DATA RECORDS
-=-=-
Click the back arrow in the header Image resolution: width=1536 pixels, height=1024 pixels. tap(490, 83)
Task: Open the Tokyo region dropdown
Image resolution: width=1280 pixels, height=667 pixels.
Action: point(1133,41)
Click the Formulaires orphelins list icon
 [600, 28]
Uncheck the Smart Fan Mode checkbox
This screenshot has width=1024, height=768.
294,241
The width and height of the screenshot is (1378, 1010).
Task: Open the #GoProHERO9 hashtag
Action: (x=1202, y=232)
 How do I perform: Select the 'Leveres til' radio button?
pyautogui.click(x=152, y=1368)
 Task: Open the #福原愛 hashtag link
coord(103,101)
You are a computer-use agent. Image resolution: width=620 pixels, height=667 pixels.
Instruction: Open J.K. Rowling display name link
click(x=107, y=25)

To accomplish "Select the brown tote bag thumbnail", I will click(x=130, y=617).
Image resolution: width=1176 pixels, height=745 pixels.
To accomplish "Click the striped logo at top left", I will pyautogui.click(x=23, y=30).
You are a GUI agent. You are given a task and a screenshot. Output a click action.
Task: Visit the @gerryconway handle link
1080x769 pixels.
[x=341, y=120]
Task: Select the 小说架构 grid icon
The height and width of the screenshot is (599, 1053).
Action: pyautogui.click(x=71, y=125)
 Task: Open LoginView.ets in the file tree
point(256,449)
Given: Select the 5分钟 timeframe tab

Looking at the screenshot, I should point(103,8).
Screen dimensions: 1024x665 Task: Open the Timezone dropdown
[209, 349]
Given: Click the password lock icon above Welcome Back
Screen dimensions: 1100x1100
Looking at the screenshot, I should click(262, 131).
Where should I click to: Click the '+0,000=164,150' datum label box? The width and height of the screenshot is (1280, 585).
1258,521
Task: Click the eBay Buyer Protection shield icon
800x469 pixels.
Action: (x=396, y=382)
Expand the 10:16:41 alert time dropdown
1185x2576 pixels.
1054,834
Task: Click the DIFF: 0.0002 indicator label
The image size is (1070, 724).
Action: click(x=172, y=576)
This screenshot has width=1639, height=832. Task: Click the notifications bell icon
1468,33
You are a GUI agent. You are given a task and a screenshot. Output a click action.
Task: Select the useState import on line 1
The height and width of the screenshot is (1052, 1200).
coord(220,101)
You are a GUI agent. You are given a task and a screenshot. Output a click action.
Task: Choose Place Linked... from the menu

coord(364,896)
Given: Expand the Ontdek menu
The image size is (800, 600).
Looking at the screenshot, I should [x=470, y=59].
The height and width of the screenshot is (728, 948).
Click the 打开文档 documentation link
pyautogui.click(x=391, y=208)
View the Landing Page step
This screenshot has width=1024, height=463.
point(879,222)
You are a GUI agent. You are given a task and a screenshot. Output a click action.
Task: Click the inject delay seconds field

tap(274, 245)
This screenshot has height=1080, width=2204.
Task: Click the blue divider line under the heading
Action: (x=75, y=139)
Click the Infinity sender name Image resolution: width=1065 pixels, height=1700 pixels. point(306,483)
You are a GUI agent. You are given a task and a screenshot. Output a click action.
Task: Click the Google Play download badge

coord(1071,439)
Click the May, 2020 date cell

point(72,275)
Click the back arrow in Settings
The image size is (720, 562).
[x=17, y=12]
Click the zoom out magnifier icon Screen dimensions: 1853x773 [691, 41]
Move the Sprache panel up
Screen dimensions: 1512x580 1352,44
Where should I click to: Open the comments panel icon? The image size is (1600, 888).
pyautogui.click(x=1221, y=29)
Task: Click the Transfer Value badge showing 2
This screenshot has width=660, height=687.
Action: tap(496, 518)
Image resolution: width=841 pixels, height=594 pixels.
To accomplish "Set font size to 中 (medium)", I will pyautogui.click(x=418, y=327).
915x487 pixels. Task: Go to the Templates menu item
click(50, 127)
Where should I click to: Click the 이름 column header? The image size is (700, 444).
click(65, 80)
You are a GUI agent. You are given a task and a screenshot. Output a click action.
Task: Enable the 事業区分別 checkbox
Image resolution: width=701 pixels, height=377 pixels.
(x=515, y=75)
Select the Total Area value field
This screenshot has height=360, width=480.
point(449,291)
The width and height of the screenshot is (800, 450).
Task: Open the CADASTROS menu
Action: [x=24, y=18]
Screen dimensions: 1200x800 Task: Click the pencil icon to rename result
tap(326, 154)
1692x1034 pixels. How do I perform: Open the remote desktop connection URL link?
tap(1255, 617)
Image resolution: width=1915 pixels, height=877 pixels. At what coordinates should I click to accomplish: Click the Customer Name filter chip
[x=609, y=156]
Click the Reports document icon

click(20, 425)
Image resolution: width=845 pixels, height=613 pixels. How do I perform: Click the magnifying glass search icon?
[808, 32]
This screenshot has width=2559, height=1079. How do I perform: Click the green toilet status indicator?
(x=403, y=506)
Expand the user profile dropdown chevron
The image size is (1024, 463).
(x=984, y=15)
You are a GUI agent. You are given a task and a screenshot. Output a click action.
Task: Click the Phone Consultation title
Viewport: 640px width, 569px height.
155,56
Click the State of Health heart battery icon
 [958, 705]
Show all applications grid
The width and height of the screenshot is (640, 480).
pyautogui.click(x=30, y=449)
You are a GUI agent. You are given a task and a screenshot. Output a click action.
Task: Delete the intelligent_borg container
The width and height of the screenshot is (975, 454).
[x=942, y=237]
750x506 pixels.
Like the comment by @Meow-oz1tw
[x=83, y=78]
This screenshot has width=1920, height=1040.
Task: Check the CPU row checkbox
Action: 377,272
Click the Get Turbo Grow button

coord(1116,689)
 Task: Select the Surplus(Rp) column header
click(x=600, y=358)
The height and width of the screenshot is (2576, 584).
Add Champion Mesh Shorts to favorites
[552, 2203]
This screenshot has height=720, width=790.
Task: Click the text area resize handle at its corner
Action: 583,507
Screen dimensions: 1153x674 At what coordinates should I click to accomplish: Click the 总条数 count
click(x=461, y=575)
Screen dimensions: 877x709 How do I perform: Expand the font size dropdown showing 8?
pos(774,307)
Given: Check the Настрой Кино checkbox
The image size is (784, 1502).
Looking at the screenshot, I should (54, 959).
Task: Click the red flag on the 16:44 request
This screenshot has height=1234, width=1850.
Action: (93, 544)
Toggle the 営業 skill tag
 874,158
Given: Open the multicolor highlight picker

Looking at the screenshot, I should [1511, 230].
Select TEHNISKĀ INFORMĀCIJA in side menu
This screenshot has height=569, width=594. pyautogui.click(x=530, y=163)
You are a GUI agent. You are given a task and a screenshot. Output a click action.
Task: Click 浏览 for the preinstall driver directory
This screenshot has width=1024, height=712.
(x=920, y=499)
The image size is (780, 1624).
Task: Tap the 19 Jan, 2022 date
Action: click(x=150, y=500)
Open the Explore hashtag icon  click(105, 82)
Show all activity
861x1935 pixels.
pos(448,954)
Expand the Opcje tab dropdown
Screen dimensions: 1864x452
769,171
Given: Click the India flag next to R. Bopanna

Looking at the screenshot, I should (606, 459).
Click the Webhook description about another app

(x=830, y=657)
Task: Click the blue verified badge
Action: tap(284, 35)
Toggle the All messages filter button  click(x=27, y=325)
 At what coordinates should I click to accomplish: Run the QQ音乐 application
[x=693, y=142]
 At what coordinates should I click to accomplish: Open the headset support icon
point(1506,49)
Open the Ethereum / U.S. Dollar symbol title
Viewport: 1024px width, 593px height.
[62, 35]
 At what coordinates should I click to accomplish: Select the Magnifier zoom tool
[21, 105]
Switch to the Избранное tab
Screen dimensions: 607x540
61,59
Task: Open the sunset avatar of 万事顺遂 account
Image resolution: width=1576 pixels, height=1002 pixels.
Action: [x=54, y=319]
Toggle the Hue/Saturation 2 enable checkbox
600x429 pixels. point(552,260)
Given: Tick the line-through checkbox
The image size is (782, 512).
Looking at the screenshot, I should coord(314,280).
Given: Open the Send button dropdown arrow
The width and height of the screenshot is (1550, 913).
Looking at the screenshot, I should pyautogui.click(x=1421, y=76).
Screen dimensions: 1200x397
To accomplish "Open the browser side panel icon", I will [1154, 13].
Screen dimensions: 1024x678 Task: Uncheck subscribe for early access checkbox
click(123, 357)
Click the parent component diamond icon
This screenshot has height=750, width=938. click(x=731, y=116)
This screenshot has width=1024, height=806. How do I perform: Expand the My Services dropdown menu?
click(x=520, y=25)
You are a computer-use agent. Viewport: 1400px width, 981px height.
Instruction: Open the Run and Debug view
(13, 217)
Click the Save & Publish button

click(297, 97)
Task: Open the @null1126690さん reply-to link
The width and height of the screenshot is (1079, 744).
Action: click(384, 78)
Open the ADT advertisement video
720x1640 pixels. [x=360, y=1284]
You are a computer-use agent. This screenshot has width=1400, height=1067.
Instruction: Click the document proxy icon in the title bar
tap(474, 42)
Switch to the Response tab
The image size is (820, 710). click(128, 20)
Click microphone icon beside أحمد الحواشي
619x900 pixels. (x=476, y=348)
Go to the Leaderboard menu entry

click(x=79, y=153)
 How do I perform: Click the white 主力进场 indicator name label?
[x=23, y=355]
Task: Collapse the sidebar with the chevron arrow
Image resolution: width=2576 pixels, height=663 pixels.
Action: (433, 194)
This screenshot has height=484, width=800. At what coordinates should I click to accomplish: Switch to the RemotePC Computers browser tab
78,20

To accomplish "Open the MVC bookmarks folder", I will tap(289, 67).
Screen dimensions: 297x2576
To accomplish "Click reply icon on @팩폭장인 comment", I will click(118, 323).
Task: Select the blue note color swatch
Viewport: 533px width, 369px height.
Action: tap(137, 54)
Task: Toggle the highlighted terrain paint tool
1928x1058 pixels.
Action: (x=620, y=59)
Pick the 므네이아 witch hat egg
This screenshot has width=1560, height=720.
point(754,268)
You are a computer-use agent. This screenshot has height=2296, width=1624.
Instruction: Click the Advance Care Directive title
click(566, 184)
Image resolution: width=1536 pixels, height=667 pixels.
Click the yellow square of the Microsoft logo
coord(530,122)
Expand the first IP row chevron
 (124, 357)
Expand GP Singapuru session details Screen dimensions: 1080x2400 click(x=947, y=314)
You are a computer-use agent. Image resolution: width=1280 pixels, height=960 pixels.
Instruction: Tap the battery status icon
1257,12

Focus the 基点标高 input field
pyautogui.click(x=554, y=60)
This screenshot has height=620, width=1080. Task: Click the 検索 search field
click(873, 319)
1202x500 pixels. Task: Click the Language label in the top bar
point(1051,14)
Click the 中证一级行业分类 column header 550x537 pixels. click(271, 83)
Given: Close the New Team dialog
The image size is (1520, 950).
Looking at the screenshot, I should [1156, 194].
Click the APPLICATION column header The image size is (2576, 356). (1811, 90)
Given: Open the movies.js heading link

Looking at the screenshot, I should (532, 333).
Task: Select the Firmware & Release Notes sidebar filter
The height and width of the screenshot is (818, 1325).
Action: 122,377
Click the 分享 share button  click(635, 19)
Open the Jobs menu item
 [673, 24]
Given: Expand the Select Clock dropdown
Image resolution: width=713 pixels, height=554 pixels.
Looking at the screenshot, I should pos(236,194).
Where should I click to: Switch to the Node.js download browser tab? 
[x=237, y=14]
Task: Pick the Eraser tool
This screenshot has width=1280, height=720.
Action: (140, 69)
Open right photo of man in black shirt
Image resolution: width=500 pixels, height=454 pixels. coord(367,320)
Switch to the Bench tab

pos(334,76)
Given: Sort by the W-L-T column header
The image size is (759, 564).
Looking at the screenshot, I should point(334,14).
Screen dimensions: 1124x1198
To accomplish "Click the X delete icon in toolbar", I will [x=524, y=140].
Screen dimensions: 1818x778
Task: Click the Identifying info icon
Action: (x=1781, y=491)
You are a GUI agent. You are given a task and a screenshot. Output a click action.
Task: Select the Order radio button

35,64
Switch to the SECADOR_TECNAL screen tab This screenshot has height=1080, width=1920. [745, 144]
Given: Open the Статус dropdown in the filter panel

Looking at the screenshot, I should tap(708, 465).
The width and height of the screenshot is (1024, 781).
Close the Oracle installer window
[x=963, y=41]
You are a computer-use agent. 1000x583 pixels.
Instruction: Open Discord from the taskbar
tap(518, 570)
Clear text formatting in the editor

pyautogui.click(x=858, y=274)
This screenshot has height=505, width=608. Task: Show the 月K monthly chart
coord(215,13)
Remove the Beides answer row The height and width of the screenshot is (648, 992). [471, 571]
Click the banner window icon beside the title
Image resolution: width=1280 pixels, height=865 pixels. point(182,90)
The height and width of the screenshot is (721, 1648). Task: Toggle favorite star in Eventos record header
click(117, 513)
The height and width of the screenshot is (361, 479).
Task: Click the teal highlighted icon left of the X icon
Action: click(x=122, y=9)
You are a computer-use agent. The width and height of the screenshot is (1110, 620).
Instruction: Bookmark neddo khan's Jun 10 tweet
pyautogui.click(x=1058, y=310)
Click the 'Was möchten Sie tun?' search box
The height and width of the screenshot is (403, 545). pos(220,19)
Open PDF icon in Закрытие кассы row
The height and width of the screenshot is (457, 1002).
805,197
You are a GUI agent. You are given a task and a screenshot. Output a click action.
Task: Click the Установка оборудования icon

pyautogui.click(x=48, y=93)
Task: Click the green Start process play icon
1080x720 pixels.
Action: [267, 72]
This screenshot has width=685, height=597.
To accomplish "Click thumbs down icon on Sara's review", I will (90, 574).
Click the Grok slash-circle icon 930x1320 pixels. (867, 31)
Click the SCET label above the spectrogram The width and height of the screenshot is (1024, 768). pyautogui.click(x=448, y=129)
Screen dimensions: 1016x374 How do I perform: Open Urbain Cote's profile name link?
-=-=-
WHAT TO WORK ON
Which lines in the listing above hold the word "reply"? Show each of them.

SOLVED EXERCISE
Task: Open the @null1126690さん reply-to link
To accomplish "Click reply icon on @팩폭장인 comment", I will click(118, 323).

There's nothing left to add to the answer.